● QUESTIONS TO ANSWER:
1. Edit the glaucoma study text from "Cognitive impairment occurred" to "Journal of Ophthalmology.", replacing "telephone-based" with "phone-based", and give the revised passage.
2. Answer these questions from the glaucoma study text:
(a) What percentage of patients with NTG met criteria for cognitive impairment?
(b) In which journal did the authors report the study?
(c) How many participants did the data analysis include?

● TEXT BLOCK:
--

Cognitive impairment occurred more than twice as often in patients with normotensive glaucoma (NTG) as compared with high-tension glaucoma (HTG) and exhibited a trend toward greater impairment, a matched case-control study showed.
A telephone-based cognitive assessment questionnaire showed that 14.8% of patients with NTG met criteria for cognitive impairment versus 5.4% of patients with HTG. Patients with cognitive impairment trended toward lower highest-measured intraocular pressure (IOP). Otherwise no ocular parameters had associations with cognitive impairment in either group.
The study builds on existing evidence supporting an association between NTG and dementia, Sean Mullany, MD, of Flinders University in Adelaide, Australia, and coauthors reported in the British Journal of Ophthalmology.
“What we think is important about this study is that it demonstrates, on a small scale, that some of these patients with normal tension glaucoma have clinical features suggestive that nerve degeneration is occurring, not just in the eye, but elsewhere within the brain,” Mullany told MedPage Today via email. “That’s not to say that people with normal tension glaucoma will get dementia nor vice versa. To us it is more suggestive that there may be some shared risk features – be those genetic or environmental – which may contribute to nerve degeneration within the eye and within the brain.”
“This study is important as it provides some additional evidence of a possible relationship between glaucoma and dementia. We think that the takeaway message is that glaucoma is more than just a disease of eye pressure, and that further clinical advances in glaucoma may result from developing a better understanding of the neurological and systemic features of this disease.”
The data analysis included a relatively small number of participants (290) and multiple factors could have accounted for the differences observed, which the authors acknowledged, said Andrew Iwach, MD, of the Glaucoma Center of San Francisco, and a clinical spokesperson for the American Academy of Ophthalmology.

--

● Dataset entries:
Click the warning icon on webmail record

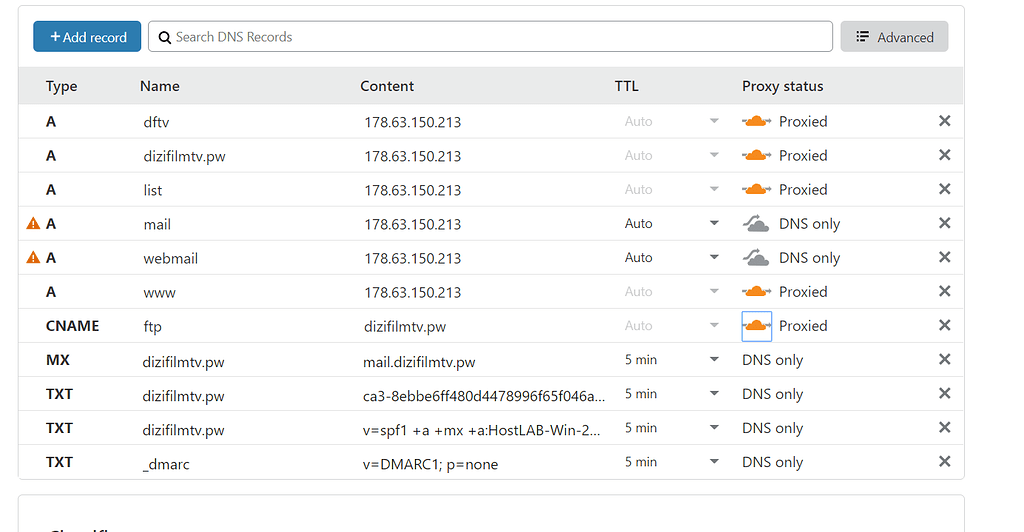tap(33, 258)
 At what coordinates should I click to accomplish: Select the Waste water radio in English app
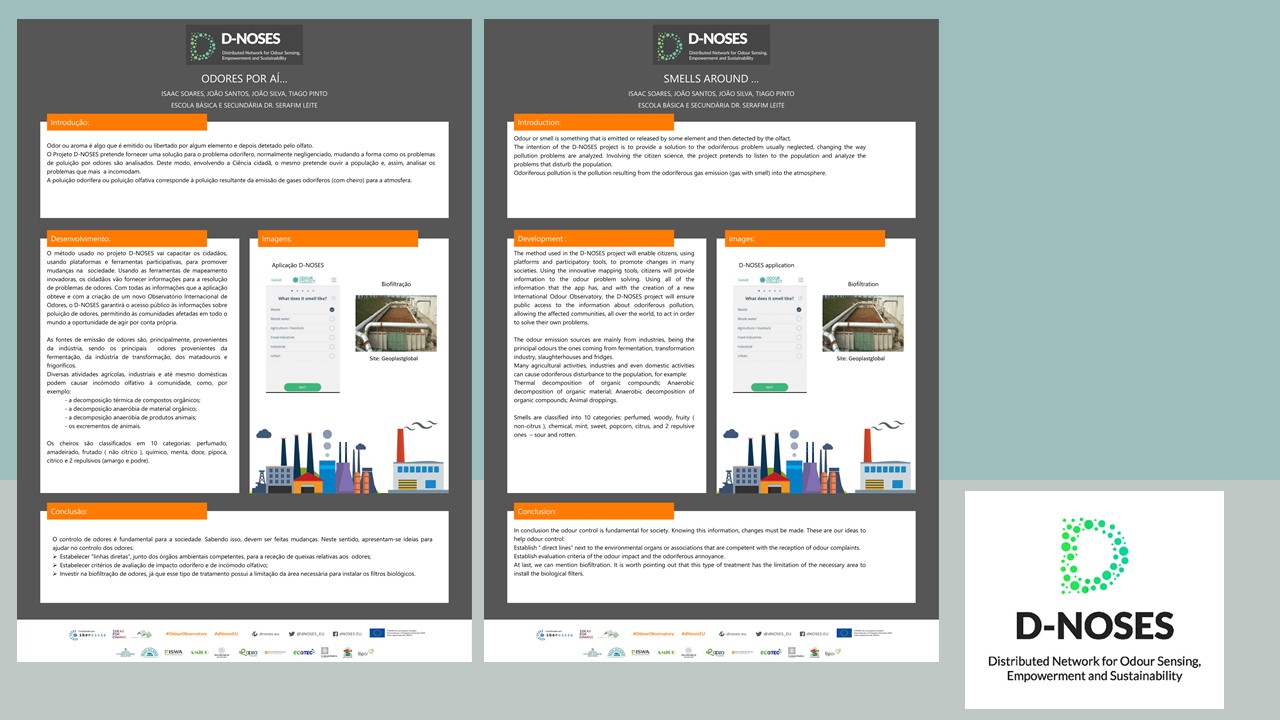(799, 319)
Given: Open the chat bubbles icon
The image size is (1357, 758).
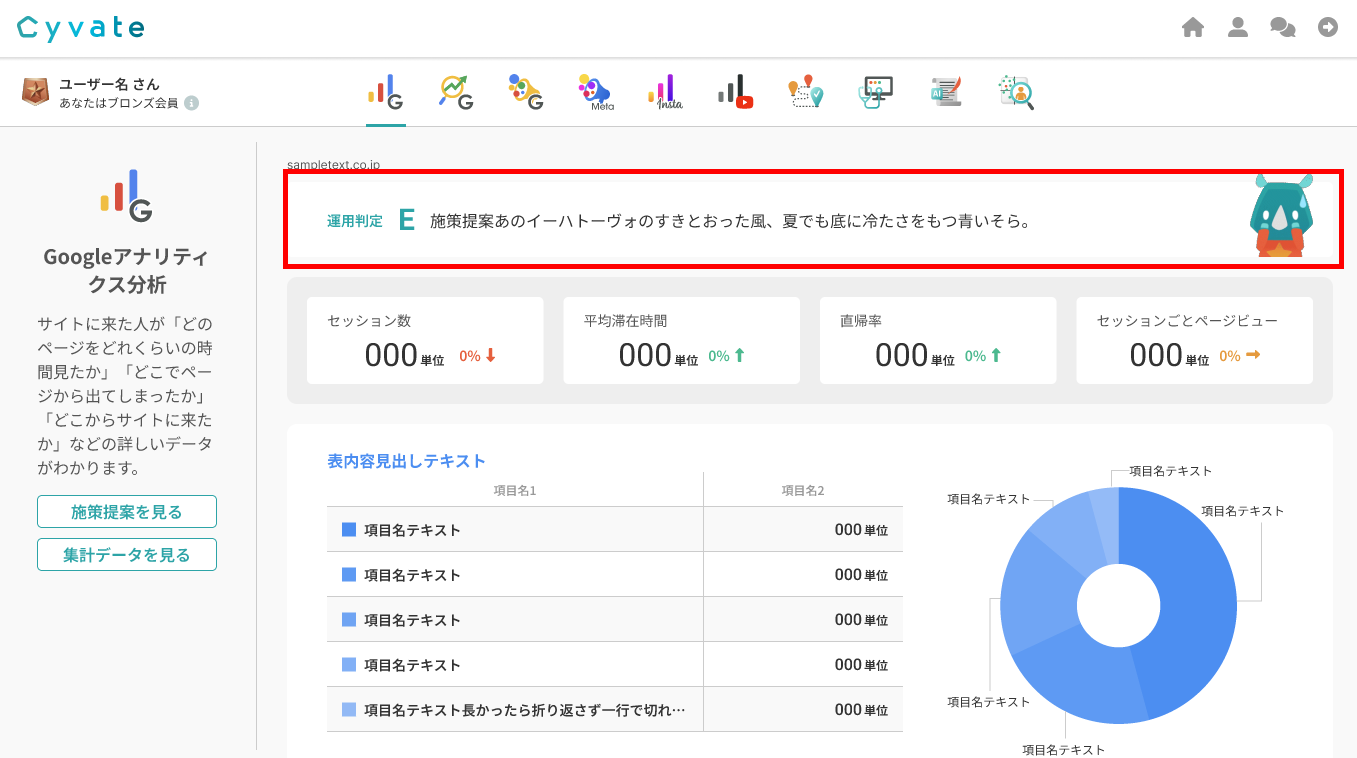Looking at the screenshot, I should click(x=1283, y=28).
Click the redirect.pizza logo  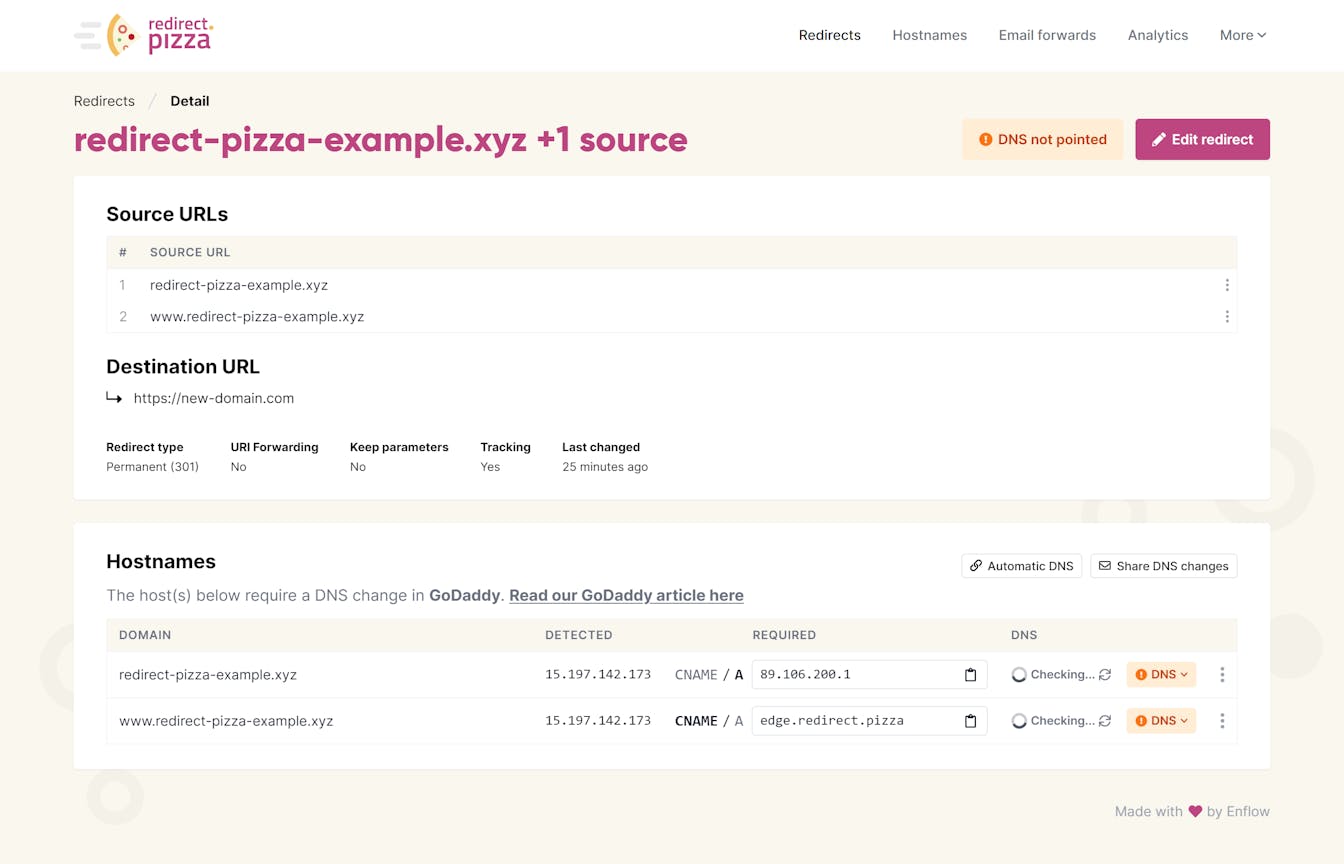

--

● ANSWERS BY TASK:
1.
Cognitive impairment occurred more than twice as often in patients with normotensive glaucoma (NTG) as compared with high-tension glaucoma (HTG) and exhibited a trend toward greater impairment, a matched case-control study showed.
A phone-based cognitive assessment questionnaire showed that 14.8% of patients with NTG met criteria for cognitive impairment versus 5.4% of patients with HTG. Patients with cognitive impairment trended toward lower highest-measured intraocular pressure (IOP). Otherwise no ocular parameters had associations with cognitive impairment in either group.
The study builds on existing evidence supporting an association between NTG and dementia, Sean Mullany, MD, of Flinders University in Adelaide, Australia, and coauthors reported in the British Journal of Ophthalmology.

2.
(a) 14.8%
(b) The British Journal of Ophthalmology
(c) 290